Things to do:
[A] According to the text on TOYO's 2024 results, how many ordinary shares did TOYO have in circulation after the cancellation of the earnout shares?
[B] Continue the text on TOYO's 2024 results, picking up after its last sentence.

Sharp increase in administrative and logistics costs

TOYO’s general and administrative expenses totalled $11.4mn in 2024, up from $4.6mn in 2023. The increase was driven mainly by a $3.3mn rise in payroll and welfare costs, $1.9mn in consulting and audit fees, and $0.9mn in depreciation and amortisation. Marketing expenses reached $1.6mn, sharply up from $0.02mn in the prior year, largely due to an additional $1.2mn in freight and handling costs.

TOYO stated that the improvement in its net result was largely attributable to a $35.1mn accounting adjustment related to the revaluation of conditional equity compensation (“earnout shares”). Excluding this factor, the company reported an adjusted net profit of $5.4mn, used to determine the number of shares allocated to initial shareholders.

Share count adjustment and financial stability

Following the cancellation of 11.3 million earnout shares, TOYO’s total ordinary shares in circulation stood at 35.3 million. Earnings per share (basic and diluted) were $1.09, up from $0.24 in 2023.

Provided material:
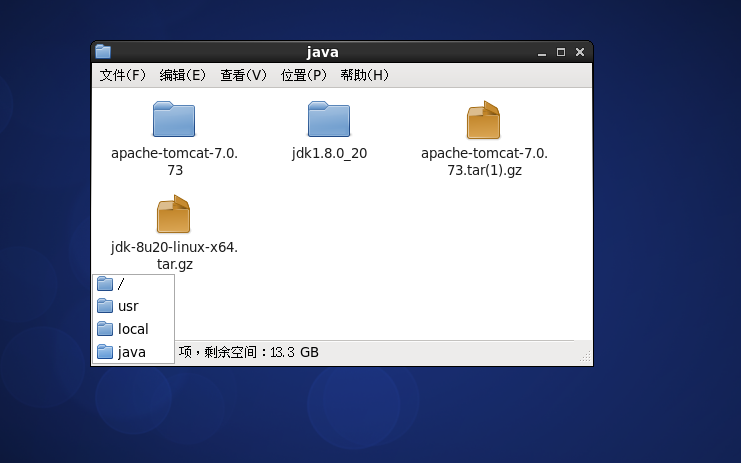The image size is (741, 463).
Task: Maximize the java window
Action: tap(561, 52)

The answers:
[A] 35.3 million

[B]
The company ended 2024 with $17.1mn in cash and restricted cash, down from $19mn a year earlier. Despite generating $46.5mn in positive cash flow from operations, TOYO recorded $44mn in net investment outflows, mainly for equipment purchases.

Increased debt and inventory contraction

Short-term bank borrowings reached $16.1mn as of December 31, 2024, compared to no such debt the previous year. Long-term borrowings also rose to $21mn. The company halved its inventory, reducing it from $40mn to $20mn, reflecting tighter supply management.

“The change in fair value of the earnout shares had a material impact on net profit without affecting cash,” the company stated in its regulatory filing with the SEC.